Go for the Goldilocks effect
Lemon juice in your split pea soup will balance the sweetness with its tangy and bright nature. Just a little bit of this citrus juice equalizer not only ensures the honey doesn't overwhelm your taste buds, but it keeps the savory elements in check too, combating any over-salting that can easily occur when making this soup. The addition of both the honey and the lemon juice produces an overall flavor that is both complex and well-rounded.

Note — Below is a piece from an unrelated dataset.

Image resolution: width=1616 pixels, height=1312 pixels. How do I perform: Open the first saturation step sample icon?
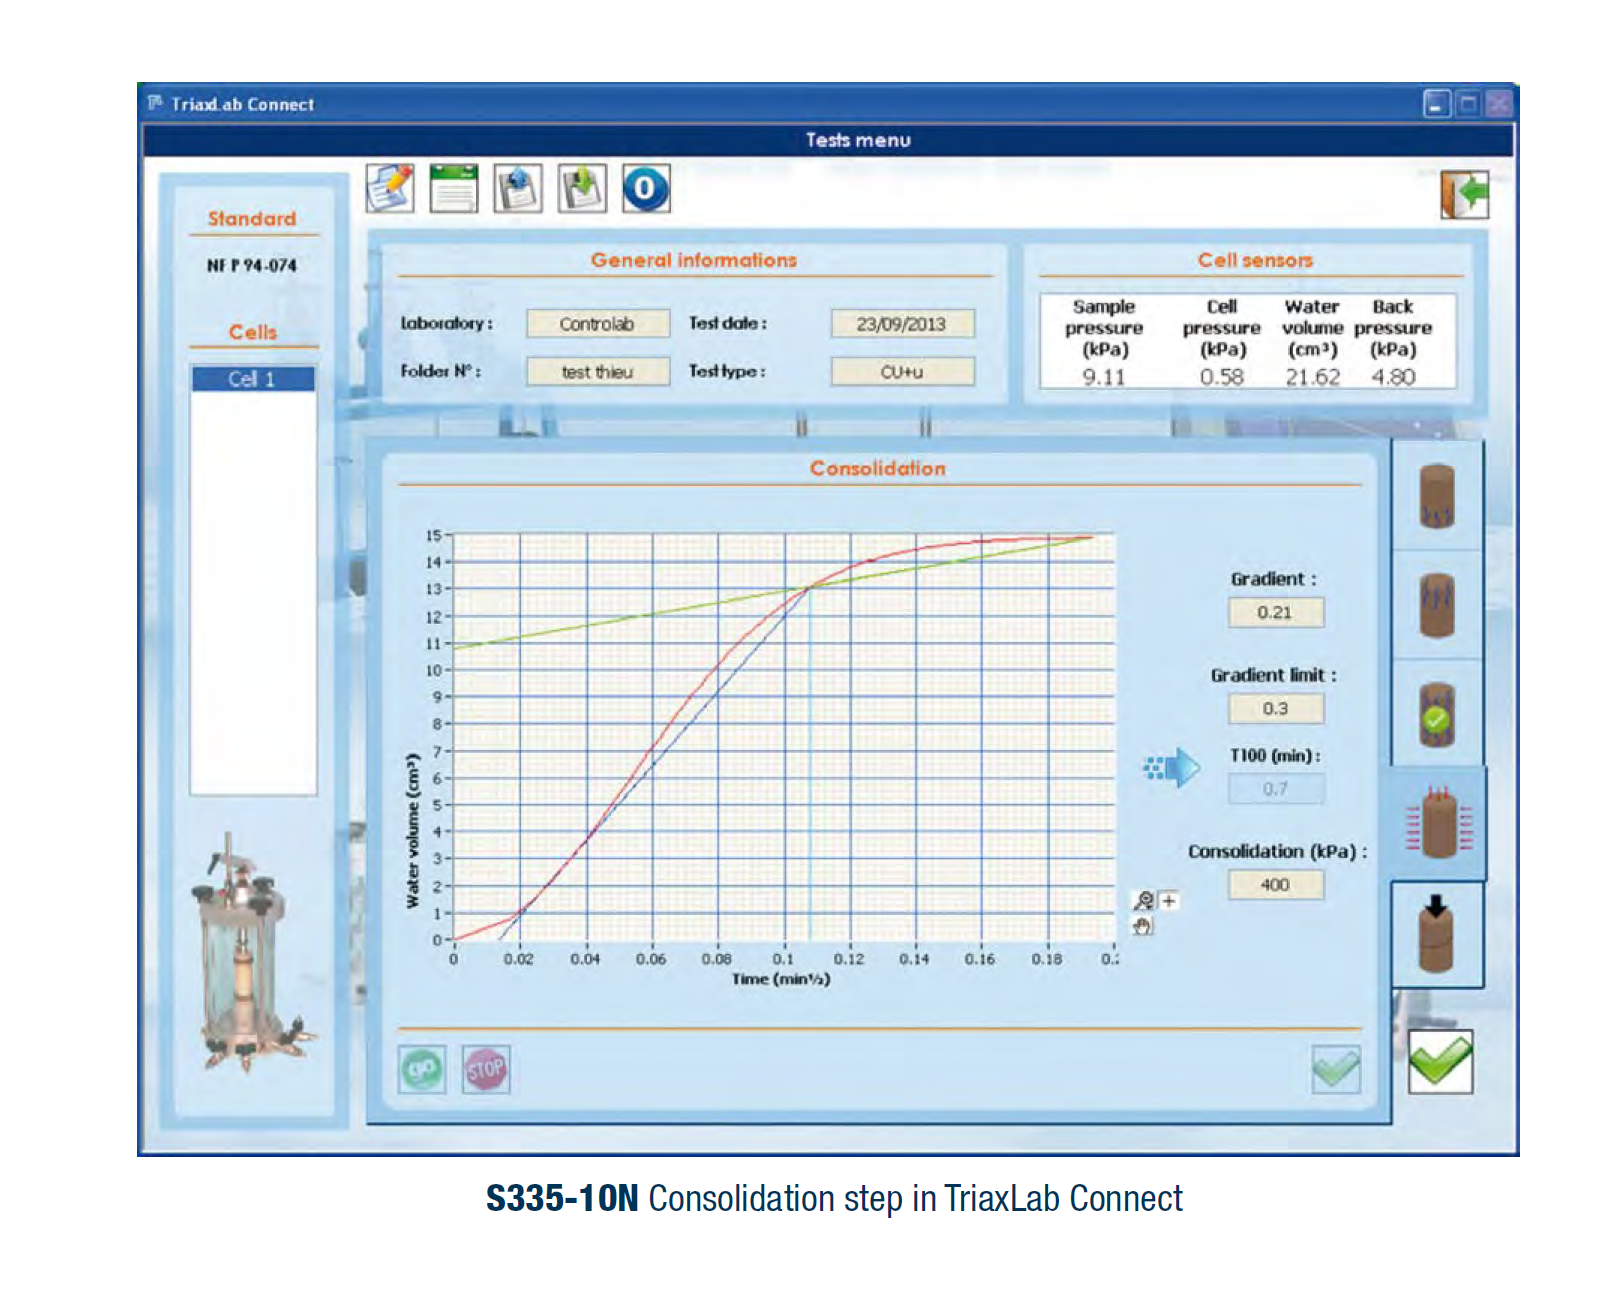click(x=1437, y=496)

Honey and lemon juice also complement the other classic ingredients in your split pea soup. In addition to those split peas, the onions, carrots, garlic, fragrant herbs, and pieces of ham are going to benefit from these two ingredients, creating a cohesive flavor that doesn't skew too savory or too sweet, but instead gives you the Goldilocks' effect of being just right. So, the next time you are making this comfort soup, don't forget to reach for the honey and lemon.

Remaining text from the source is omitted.